Education in Medieval Scotland
Education in Medieval Scotland includes all forms of education within the modern borders of Scotland, between the departure of the Romans from Britain in the fifth century, until the establishment of the Renaissance late fifteenth century and early sixteenth century. Few sources on Scottish education survived the Medieval era. In the early Middle Ages, Scotland was an oral society, with verbal rather than literary education. Though there are indications of a Gaelic education system similar to that of Ireland, few details are known. The establishment of Christianity from the sixth century brought Latin to Scotland as a scholarly and written language. Monasteries served as major repositories of knowledge and education, often running schools.
In the High Middle Ages, new sources of education arose, such as song and grammar schools designed to train priests with emphases on music and Latin grammar, respectively. The number and size of these schools expanded rapidly after the 1380s. By the end of the Middle Ages, all the main burghs and some small towns had grammar schools. Educational provision was probably much weaker in rural areas, but there were petty or reading schools in rural areas, providing an elementary education. There was also the development of private tuition in the families of lords and wealthy burghers that sometimes developed into "household schools. Girls of noble families were taught in nunneries and by the end of the fifteenth century Edinburgh also had schools for girls. There is documentary evidence for about 100 schools of these different kinds before the Reformation. The Education Act 1496 decreed that all sons of barons and freeholders of substance should attend grammar schools to learn "perfyct Latyne". All this resulted in an increase in literacy, with perhaps 60 per cent of the nobility being literate by the end of the period.
Those who wished to attend university had to travel to England or the continent, and just over 1,000 students have been identified as doing so between the twelfth century and 1410. Major intellectual figures produced by Scotland with this system included John Duns Scotus, Walter Wardlaw, William de Tredbrum, Laurence de Lindores and John Mair. This situation was transformed by the founding of St John's College, St Andrews (1418). St Salvator's College was added to St. Andrews in 1450, followed by foundations at Glasgow in 1451 and King's College, Aberdeen in 1495. Initially, these institutions were designed for the training of clerics, but they would increasingly be used by laymen who began to challenge the clerical monopoly of administrative posts in government and law. They provided only basic degrees and those wanting to study for the more advanced degrees, which were common amongst European scholars, needed to go to universities in other countries. In this period, Scottish universities largely had a Latin curriculum, designed for the clergy and civil and canon lawyers. Towards the end of the fifteenth century, a humanist influence and the teaching of Greek was becoming more evident.

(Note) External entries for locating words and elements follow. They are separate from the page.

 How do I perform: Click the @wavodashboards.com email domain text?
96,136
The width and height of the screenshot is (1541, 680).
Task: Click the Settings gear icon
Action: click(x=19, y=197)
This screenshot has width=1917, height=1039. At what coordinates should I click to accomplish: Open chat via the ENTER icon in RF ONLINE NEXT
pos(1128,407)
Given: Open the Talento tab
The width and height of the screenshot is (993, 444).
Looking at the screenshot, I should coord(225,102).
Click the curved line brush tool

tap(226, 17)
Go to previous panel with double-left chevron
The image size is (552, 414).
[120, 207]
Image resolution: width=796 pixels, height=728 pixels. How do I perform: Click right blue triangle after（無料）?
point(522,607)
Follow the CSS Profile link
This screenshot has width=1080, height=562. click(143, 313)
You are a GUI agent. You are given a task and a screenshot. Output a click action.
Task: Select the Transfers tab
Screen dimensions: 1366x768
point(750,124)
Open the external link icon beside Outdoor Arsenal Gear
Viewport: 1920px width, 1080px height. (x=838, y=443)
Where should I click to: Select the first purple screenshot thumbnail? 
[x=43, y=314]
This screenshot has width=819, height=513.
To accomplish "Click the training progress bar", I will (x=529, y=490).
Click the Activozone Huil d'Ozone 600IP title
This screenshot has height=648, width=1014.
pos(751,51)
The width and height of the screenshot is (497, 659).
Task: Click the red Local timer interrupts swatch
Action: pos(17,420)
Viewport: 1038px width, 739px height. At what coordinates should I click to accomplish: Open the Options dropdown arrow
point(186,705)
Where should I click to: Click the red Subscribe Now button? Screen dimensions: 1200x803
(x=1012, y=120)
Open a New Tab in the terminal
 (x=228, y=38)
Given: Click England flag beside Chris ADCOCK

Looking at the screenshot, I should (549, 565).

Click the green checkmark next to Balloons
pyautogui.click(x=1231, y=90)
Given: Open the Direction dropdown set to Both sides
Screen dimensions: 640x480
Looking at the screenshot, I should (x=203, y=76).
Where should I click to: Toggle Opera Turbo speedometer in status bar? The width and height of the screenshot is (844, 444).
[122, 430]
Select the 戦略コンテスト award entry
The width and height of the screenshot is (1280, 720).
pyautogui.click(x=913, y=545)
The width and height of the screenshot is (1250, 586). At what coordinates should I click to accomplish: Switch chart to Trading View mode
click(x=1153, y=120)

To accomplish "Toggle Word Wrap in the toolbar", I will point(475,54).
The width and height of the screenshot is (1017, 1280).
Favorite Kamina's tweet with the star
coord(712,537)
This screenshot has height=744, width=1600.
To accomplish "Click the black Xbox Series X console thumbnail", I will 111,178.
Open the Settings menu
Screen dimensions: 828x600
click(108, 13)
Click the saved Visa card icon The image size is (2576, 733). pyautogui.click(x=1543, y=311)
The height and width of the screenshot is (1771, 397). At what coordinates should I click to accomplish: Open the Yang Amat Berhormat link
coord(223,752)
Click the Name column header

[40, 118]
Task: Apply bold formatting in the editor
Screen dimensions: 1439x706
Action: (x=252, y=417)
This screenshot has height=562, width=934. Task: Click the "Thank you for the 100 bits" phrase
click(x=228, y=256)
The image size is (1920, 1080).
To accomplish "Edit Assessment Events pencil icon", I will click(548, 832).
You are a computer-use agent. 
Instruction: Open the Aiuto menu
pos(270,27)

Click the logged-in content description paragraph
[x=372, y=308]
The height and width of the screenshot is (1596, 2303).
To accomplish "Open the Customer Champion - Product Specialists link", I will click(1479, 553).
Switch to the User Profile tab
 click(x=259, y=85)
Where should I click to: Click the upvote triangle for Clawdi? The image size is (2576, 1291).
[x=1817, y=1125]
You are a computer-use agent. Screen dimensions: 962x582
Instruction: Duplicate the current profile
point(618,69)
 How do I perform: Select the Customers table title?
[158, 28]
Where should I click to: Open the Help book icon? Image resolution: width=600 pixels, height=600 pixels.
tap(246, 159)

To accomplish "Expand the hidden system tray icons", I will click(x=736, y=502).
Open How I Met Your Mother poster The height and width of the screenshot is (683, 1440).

Surviving sources for Medieval Scotland are much more limited than for contemporaneous England. The only burgh for which there are sources pre-dating 1400 is Aberdeen. The only long large body of sources to survive from before 1400 are the cartularies of monasteries. For education, outside of occasional references in documents concerned with other matters, they amount to a handful of burgh records and monastic and episcopal registers.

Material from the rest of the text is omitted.